→ **OBJET DE L'EXERCICE**:
D'après le texte source, en quelle année André Malraux a-t-il décidé le classement du Palais idéal du facteur Cheval ?

→ **TEXTE SOURCE**:
=====
Epilogue 3: Un artiste naïf?

Selon André Malraux qui a décidé en 1969 le classement du Palais idéal du facteur Cheval,

[Les artistes naïfs] osent croire que le temps n’est rien, que la mort même est une illusion et qu’au-delà de la misère, de la souffrance et de la peur […] pour qui sait voir, respirer et entendre, un paradis quotidien, un âge d’or avec ses fruits, ses parfums, ses musiques […] un éternel éden, où les sources de jouvence l’attendent pour effacer ses rides, ses fatigues.

Malraux

Ce constat s’applique bien à l’abbé Lecoutre. Mais il ne s’agit que de la description d’un état d’esprit de l’artiste, et non d’une définition de son art.

Pour ce qui est de la définition de l’art naïf, celle de Michel Thévoz est généralement acceptée:

Un peintre naïf, selon la définition la plus courante, est un artiste autodidacte, issu généralement d’un milieu populaire, ne possédant qu’une culture rudimentaire, ou du moins étrangère à la « culture des cultivés. » […] Quant à son style, on y sent le parti de rendre minutieusement la réalité, sans pour autant s’assujettir aux canons de la figuration conventionnelle, ce qui l’apparente au réalisme enfantin. Peut-être est-ce ce paradoxe qui caractérise essentiellement le peintre naïf: son incapacité – très féconde – à se conformer à des principes académiques qu’il prétend pourtant faire siens.

Thévoz (2016 page 87)

Mais elle ne s’applique certainement pas à l’abbé Lecoutre.

Naïf?

L’abbé Lecoutre était un grand érudit (voir l’épilogue de la section « Conventionnel? »), parfaitement instruit des méthodes de construction et des techniques artistiques, en particulier des règles de la perspective associées à la connaissance de la géométrie. Quant au savoir faire, il paraît difficile qu’il ait pu montrer de tels talents d’ébéniste et de sculpteur sur bois sans un minimum de connaissances techniques acquises au cours de ses études et à partir de ses lectures. Cela est au moins évident pour l’art du dessin: pour ne prendre que ces deux exemples, comment aurait-il pu autrement dessiner sa reproduction de l’Annonciation de Fra Angelico ou une forme heptagonale pour ses fonts baptismaux? Pour l’homme à l’évidence observateur et habile de ses mains qu’il était, avoir vu au travail des artisans ou des artistes a pu également être un élément formateur.
=====
→ **DONNÉES FOURNIES**:

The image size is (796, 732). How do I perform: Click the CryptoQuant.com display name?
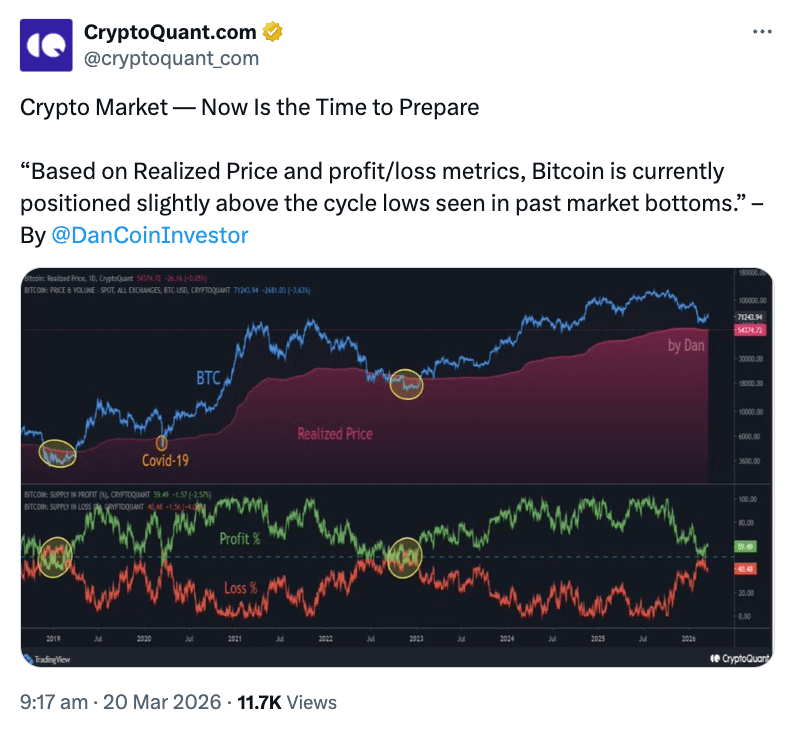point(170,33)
=====
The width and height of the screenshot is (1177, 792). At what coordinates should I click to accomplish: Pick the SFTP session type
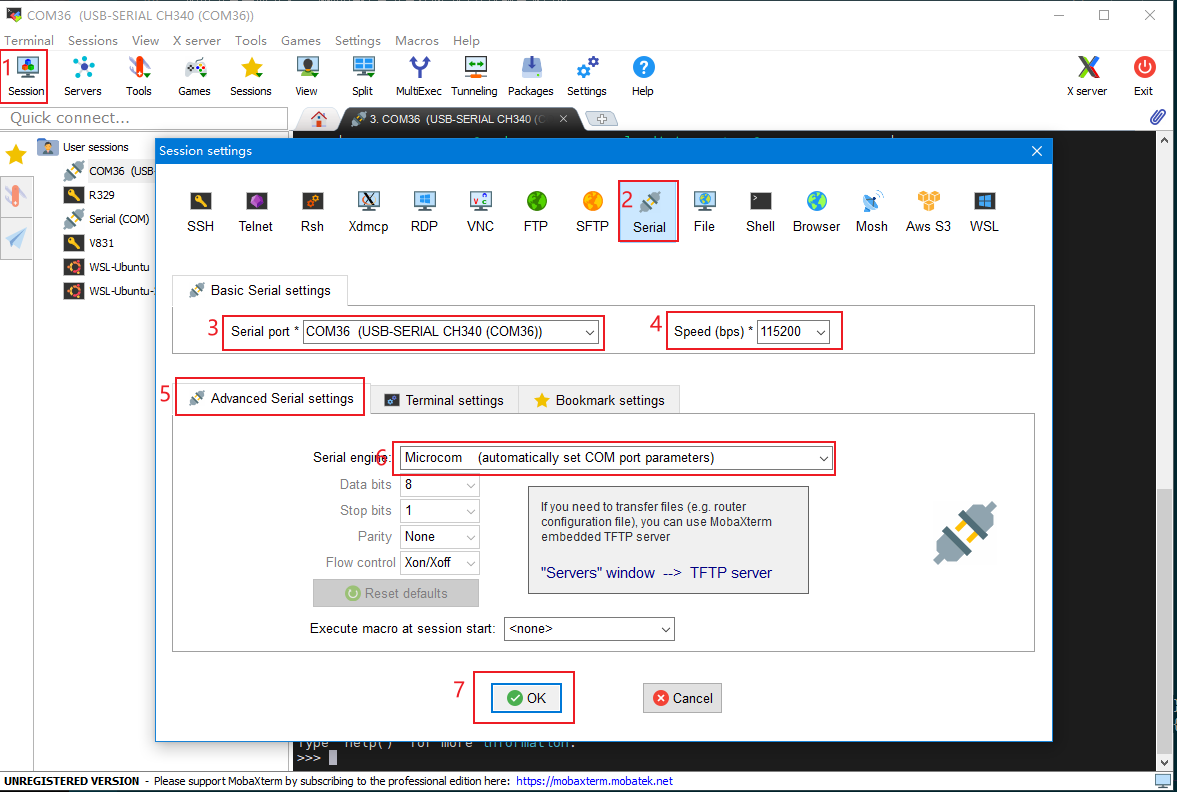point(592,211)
=====
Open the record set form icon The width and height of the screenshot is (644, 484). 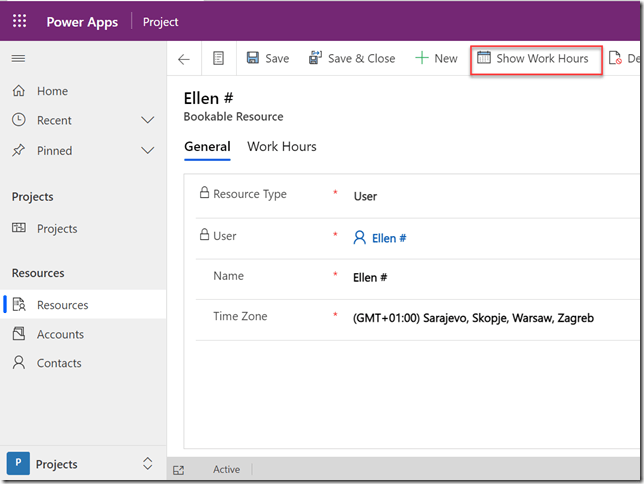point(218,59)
=====
→ **RÉSULTAT DE L'EXERCICE**:
En 1969.